A month after President Goodluck Jonathan imposed a state of emergency on northern Nigeria, the first eyewitness accounts are only now emerging about the Nigerian military's brutality. The state of emergency, accompanied by a troop surge, is the centerpiece of a government effort to quash Boko Haram, the northern based Islamist insurgency. Accompanying this offensive is a cell phone and media blackout. Humanitarian organizations have been denied access to areas of military operation and local politicians have largely fled in fear. Government spokesmen claim unverified success after success, especially in border areas adjoining Niger and Cameroon, where the military is arresting Boko Haram members.
Nevertheless, witnesses are now reporting massive civilian casualties as people are caught between Boko Haram and the Nigerian military. On May 31, Al Jazeera reported unverified accounts that far more civilians, including women and children, have been killed than Boko Haram members. The Nigerian government denied this report. Then on June 6, the New York Times, interviewing Nigerian refugees who fled to neighboring Niger, reported a general climate of terror, including stories of young men being rounded up, disappearances in the night, and indiscriminate killing.
These accounts come on the heels of a massive assault on the northern town of Baga by the Multi National Joint Task Force, which includes Chadian, Nigerien, and Nigerian troops and is headquartered in the town. The assault left over 200 people dead and nearly a third of the town scorched. The Nigerian government attempted to downplay the deadly extent of this operation, but numerous eye witnesses and satellite images contradicted government accounts. There are credible rumours that the destruction began as revenge for a murdered soldier.
Growing concerns about Islamist terrorism in the Sahel region of Africa have made Nigeria a priority for the Obama administration. But persistent security service human rights abuses are likely what kept President Obama from including Nigeria on his June Africa trip. In an apparent effort to balance U.S. equities, Secretary of State John Kerry, in a public statement, has denounced both "Boko Haram" terrorism and security service abuses.
Some Nigerians fear that their country is on the road to becoming another Afghanistan. The state has already clearly failed in the northeastern part of the country where security services have been unable to contain Boko Haram's destructive presence. But confidence in government in its current form is eroding nearly everywhere outside of President Jonathan's core ethnic and regional constituency in the south.
In the Niger Delta, Nigeria's oil producing region, production is down to about 1.7 million barrels of crude oil per day, not the 2.2 million often cited by the government. Oil continues to provide more than 90 percent of Nigeria's foreign exchange and about 80 percent of the government's revenue, which is then distributed to federal, state, and local government. Access to oil revenues remains a highly divisive debate in Nigerian politics.

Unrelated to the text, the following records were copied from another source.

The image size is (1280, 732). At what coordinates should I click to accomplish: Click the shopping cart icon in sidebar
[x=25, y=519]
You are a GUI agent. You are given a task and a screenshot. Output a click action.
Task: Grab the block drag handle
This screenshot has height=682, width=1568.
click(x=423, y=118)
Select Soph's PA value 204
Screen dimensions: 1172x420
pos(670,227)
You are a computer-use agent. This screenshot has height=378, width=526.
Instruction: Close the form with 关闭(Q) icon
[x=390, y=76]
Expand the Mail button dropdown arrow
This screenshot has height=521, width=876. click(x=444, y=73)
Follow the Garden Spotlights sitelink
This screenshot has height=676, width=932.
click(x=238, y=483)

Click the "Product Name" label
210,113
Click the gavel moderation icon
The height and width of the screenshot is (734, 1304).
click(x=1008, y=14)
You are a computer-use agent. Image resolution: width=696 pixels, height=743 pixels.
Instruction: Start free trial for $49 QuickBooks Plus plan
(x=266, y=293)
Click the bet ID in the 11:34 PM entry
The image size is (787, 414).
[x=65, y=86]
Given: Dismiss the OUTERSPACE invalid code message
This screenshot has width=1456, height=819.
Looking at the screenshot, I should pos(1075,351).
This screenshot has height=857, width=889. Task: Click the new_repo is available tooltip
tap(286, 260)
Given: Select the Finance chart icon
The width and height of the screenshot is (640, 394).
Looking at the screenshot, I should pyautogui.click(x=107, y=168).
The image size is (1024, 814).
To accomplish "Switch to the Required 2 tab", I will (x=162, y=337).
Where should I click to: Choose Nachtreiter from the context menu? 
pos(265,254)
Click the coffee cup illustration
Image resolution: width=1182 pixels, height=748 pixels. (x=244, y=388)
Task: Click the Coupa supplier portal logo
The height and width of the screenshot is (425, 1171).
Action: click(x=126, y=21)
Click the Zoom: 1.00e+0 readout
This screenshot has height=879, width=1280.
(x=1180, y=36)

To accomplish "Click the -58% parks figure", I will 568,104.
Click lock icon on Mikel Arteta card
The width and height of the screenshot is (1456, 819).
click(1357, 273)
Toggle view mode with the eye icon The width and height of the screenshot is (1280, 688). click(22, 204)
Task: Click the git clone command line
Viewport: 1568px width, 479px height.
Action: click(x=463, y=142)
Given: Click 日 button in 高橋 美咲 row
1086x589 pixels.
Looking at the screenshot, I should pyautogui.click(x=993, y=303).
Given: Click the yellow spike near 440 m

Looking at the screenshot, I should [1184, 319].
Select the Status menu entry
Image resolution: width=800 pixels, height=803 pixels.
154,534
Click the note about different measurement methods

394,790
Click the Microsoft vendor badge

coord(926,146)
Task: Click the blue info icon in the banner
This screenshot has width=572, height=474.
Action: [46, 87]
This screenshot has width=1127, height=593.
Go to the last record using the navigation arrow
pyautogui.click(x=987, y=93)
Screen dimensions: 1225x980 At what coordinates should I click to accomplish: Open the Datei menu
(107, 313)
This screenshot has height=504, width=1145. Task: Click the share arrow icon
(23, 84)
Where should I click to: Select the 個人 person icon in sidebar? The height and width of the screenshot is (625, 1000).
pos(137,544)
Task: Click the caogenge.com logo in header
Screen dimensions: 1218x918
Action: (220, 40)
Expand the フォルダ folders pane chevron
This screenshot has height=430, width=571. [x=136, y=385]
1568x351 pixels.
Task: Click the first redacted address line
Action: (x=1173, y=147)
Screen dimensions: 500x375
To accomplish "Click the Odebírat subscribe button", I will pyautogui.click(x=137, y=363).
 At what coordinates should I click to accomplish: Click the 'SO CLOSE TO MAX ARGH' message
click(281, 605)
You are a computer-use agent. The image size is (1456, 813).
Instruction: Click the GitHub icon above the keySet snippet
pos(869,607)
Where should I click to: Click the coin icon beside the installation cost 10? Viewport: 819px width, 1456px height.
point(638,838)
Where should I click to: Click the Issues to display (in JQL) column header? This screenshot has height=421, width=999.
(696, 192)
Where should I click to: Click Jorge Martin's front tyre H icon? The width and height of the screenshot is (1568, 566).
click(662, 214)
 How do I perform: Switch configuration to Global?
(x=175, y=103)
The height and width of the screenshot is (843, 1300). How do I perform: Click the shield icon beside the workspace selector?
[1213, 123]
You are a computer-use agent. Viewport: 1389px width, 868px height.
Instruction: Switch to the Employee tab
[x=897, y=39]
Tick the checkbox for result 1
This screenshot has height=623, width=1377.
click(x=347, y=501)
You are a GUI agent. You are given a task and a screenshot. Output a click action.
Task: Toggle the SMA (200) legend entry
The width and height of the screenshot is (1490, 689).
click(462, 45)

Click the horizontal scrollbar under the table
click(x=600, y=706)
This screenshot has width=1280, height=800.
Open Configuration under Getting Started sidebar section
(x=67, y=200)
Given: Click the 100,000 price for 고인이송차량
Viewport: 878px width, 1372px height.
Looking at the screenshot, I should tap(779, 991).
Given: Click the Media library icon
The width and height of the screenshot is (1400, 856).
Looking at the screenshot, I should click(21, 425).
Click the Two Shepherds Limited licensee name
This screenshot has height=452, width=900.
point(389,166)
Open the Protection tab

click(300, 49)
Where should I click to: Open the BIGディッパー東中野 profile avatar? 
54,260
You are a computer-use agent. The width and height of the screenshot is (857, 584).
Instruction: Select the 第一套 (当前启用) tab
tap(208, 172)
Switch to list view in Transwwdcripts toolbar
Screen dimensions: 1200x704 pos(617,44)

In the central part of the country, where ethnic and religious boundaries coincide, the government has also been unable to tackle the rising communal violence. The Council on Foreign Relations Nigeria Security Tracker finds that in the last two years, nearly 2,400 people have been killed. This bloodshed is largely ignored by the Western media, in part because they have only an ephemeral presence in the region. In the south, there is credible evidence that wealthy Christians are forming and funding militias parallel to the Islamic militias in the north in a tit-for-tat pattern recalling Lebanon. While this is a powder keg in the making, thus far religious revenge killings have been few in the southern half of the country.
In Lagos, the heart of Nigeria's non-oil economy, the seventeen million plus population is increasingly terrified by a wave of kidnappings-for-profit that the local authorities are powerless to stop. That Lagos continues to boom (and has surpassed Kenya's national GDP) is an indication that state failure in Nigeria will look different from that in Somalia or the Democratic Republic of the Congo -- or Afghanistan, where deterioration was coupled with economic distress.
The country is entering a new political season, with national and presidential elections to take place in late 2014, with the presidential inauguration in May 2015. But, politicking is focused on personal and patronage rivalries with little or no attention to the country's challenges and no accountability to the Nigerian people. No new generation of political leaders has emerged to change the dynamics. The 2011 pattern of appeals to ethnic and religious identities is about to be repeated with the potential resumption of the killings that followed those elections, themselves the worst since the 1967-70 civil war. There is an effort to establish a new, genuine opposition party by long-established political figures now alienated from the Jonathan administration. But the smart money is on the president's re-election because of the power of the incumbency and his access to oil revenue. In face of this chaotic violence in all areas, formal politics recalls the rearranging of deck chairs on the Titanic.